It’s Brexit day today. It’s a bit like taking a jolly coach trip to god knows where. Theresa May is sitting bolt upright behind the wheel, Nigel Farage is up front on a microphone cheerfully pointing out the sights to a bunch of irascible pensioners, and Boris Johnson is making a mess of trying to unfold a map and pretending he knows the way. “Isn’t that Beachy Head?” you say. “Shouldn’t we stop?”
There is no excuse for Theresa May’s hastily unelected government to go through with Brexit. Only 17 out of the 65 million people that live in Britain voted to leave. There was no legal requirement to trigger Article 50. Further parliamentary debate could have been ordered and legislation delayed. The long grass was waiting. It would have been a very unpopular decision in some quarters and flak would have arrived, but the government takes flak every day anyway. Is Junior Doctor flak worse than Brexit flak? And others would have welcomed it as a rational and sensible intervention.
Still, it’s done now. As of 12.30pm the UK will commence divorce proceedings with the EU. Like most divorces it will be extremely expensive, divisive and painfully drawn out. The pound reacted early by dropping, but it will fluctuate all day. Every dip will be sighed at by Remainers, every rally cheered as a sign that Brexiteers were right. It’s embarrassing to watch.
Negotiations will be tortuous and complex as the UK tries to convince the EU to continue trading with it on equally favourable terms. Supermarket prices and import costs will rise. New and complex border controls will demand more resources. New restrictions on free movement of labour and the negative impact of currency devaluation on EU workers’ wages will continue to generate manufacturing concerns. All of which, plus the potential for new trade tariffs and other supply chain challenges, mean the food and drink industry faces a more troubled time than most.
So there is little else for the food and drink industry to do but to try to make Brexit work in a positive and determined fashion. Putting pen to paper on Article 50 is fiscal folly but at least it also puts an end to the uncertainty that has been swirling around for 278 days. Now clarity will begin to emerge from the gloom and the industry can get on with doing business. Chinks of light like this are working to unite the 43 fmcg trade organisations that met at the Food and Drink Federation’s HQ last Thursday. All are focused on forging a strategic alliance between government and the industry.

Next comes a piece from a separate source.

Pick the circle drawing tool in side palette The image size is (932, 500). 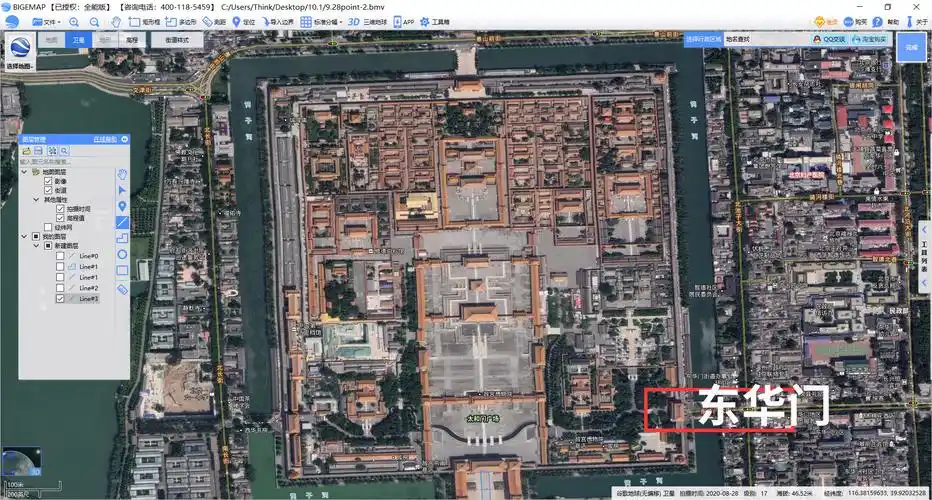(x=122, y=255)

This morning FDF director general Ian Wright said triggering Article 50 “provides us with a definitive timeframe for the UK to exit the EU and the clock is ticking. We hope this means we can move swiftly from the realm of speculation into one where real issues are being resolved. The results of the negotiation will have lasting implications - for our people, businesses and economy. Food is at the heart of our culture, identity and security. It is vital that the government prioritises food and drink.”
He added the FDF would work “tirelessly to help government to secure the best possible outcomes on future trade, access to the right workforce, regulation, and ensuring a seamless border with the Republic of Ireland.”
The reality is that, whatever it aims for, however the industry agrees to progress, and however food and drink is ranked by the government in terms of positioning at the negotiating table, at least the industry itself is sticking together at this divided time. In this far from ideal situation, a united front is the way forward. And it’s heartening to see food and drink showing the rest how it should be done.